Instructions for the task: Gather every line of the records below that contains the string "menu", and copy each such line in full.

[Entries for locating words and elements]
□ □ □ □ □ □ □

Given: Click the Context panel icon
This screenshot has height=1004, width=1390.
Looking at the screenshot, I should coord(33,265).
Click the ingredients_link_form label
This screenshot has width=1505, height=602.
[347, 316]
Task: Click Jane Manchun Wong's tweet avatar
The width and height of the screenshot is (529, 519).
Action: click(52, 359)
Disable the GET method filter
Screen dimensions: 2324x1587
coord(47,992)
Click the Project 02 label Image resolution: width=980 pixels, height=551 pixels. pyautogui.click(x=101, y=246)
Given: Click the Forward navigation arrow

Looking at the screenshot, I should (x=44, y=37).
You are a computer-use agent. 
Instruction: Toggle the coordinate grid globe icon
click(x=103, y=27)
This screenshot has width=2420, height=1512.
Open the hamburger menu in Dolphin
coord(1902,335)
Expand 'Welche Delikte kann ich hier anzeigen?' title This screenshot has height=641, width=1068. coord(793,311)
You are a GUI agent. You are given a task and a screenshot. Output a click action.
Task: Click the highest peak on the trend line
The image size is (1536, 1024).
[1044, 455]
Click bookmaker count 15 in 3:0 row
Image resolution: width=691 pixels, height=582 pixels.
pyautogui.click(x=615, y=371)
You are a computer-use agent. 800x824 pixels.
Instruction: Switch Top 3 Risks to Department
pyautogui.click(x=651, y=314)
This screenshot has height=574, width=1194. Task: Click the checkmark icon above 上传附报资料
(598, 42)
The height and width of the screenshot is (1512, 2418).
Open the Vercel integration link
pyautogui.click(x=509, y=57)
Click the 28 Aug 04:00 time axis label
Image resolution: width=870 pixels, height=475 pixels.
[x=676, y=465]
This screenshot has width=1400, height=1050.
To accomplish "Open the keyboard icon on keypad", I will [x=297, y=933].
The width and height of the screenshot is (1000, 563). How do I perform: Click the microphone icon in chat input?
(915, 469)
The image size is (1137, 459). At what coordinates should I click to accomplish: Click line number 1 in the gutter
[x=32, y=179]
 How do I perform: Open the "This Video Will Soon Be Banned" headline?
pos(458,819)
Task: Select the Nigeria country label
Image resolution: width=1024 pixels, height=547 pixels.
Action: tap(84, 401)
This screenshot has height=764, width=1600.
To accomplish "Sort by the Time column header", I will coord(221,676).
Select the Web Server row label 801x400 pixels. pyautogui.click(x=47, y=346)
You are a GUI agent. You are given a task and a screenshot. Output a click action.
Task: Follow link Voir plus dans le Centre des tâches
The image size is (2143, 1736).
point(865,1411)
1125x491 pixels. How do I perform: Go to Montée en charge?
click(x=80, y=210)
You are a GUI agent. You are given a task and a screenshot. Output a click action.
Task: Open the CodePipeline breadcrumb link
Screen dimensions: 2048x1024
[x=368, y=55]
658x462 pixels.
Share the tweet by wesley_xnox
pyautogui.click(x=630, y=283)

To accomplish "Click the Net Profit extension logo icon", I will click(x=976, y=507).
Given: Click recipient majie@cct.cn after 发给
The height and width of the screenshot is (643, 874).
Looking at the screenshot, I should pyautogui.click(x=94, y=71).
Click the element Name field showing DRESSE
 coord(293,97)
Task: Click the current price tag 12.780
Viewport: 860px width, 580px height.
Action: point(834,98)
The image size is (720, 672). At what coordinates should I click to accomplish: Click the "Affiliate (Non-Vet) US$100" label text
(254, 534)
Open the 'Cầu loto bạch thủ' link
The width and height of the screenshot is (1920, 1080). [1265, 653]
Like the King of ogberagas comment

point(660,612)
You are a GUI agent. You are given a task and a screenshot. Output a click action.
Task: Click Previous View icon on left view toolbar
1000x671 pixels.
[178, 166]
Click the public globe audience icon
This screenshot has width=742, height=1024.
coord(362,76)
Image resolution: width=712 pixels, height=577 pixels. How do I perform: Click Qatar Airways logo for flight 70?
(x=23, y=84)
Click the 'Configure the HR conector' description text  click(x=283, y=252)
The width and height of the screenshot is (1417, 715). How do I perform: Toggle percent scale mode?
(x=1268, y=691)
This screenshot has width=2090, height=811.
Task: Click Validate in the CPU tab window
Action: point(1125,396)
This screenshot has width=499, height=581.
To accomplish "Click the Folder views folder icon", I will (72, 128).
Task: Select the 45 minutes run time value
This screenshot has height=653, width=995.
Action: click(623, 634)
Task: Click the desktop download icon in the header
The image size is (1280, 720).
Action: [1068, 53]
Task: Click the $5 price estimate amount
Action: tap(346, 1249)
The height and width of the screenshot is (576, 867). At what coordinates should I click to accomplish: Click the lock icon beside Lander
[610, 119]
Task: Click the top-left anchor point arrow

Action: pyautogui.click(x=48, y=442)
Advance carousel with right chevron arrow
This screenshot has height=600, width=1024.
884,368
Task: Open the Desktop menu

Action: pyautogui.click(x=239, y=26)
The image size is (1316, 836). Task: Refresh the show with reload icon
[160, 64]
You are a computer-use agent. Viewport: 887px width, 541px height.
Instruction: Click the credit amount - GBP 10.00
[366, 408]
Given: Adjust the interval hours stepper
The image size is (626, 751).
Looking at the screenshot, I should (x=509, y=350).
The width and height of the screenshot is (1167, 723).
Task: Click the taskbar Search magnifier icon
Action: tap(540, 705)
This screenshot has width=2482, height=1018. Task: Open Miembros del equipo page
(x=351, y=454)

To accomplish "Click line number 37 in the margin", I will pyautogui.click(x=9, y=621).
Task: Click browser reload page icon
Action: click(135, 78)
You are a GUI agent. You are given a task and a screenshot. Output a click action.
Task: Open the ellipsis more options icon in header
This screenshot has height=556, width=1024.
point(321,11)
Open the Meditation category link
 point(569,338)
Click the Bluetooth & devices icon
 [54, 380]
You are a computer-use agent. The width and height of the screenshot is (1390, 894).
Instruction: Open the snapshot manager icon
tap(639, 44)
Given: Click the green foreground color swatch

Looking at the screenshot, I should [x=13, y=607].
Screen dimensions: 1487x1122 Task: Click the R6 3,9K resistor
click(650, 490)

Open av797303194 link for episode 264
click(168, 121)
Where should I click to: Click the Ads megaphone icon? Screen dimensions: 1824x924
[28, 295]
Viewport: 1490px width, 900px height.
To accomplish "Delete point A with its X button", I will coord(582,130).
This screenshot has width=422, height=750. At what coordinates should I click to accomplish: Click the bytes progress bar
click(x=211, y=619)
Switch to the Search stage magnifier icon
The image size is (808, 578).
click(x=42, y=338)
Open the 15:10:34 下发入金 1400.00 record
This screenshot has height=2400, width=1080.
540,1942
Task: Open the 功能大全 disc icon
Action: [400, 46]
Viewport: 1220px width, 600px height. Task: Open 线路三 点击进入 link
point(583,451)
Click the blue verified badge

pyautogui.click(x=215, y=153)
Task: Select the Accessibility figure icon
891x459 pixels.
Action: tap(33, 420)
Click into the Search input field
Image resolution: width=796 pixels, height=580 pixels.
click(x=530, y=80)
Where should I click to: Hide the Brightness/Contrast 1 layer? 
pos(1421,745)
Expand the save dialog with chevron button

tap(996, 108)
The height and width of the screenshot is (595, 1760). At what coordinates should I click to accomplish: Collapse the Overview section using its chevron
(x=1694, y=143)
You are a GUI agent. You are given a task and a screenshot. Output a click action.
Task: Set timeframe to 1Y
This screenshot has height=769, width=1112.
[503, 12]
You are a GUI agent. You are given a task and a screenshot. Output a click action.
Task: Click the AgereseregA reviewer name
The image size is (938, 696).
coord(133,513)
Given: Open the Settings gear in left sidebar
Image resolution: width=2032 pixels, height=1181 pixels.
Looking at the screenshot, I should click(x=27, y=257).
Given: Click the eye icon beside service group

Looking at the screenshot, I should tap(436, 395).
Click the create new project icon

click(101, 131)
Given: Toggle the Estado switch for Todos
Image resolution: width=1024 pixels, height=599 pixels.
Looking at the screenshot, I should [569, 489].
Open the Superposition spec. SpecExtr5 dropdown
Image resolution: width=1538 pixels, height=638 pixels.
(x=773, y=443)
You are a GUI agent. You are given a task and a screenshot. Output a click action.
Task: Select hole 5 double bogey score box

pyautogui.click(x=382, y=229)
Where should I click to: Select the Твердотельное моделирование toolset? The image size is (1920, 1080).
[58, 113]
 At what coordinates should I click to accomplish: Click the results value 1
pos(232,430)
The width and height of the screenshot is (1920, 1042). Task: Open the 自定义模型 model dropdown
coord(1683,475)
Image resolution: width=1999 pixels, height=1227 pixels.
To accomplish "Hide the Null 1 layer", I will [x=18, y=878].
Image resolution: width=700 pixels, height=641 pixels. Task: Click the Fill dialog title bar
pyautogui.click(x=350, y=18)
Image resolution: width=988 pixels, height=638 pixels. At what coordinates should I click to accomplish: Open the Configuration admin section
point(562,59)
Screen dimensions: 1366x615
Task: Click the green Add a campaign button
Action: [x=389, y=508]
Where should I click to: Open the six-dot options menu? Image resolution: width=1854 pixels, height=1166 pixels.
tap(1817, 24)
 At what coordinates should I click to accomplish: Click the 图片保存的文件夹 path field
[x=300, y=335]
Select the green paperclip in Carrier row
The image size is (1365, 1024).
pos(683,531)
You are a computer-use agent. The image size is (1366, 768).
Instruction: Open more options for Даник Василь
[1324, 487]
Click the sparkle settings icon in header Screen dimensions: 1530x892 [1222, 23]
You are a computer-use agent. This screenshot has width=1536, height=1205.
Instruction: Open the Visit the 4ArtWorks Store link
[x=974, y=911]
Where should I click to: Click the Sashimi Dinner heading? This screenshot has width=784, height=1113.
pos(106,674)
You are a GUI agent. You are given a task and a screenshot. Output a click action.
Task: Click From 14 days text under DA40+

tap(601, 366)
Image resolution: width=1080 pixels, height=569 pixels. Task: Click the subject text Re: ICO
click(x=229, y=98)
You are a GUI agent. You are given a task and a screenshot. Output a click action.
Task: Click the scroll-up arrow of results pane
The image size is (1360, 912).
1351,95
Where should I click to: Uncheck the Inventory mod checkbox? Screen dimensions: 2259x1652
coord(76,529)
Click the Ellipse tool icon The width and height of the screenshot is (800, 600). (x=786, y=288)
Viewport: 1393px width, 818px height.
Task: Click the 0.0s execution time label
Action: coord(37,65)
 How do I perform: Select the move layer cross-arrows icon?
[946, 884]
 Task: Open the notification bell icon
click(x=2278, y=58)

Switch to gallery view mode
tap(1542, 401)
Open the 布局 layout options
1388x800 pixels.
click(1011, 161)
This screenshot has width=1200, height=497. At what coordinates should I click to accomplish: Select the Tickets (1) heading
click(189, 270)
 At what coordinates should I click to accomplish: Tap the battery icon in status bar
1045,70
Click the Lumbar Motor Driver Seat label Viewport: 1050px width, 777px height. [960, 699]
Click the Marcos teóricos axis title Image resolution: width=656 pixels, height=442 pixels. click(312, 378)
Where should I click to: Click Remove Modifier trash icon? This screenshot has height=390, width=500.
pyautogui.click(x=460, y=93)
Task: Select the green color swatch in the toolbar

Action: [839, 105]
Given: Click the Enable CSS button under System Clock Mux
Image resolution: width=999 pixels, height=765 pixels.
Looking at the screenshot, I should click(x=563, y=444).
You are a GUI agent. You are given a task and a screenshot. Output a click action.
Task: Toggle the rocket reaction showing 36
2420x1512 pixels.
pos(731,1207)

□ □ □ □ □ □ □

Solution to this task:
Open the hamburger menu in Dolphin
Task: Open the Desktop menu
Where should I click to: Open the six-dot options menu? Image resolution: width=1854 pixels, height=1166 pixels.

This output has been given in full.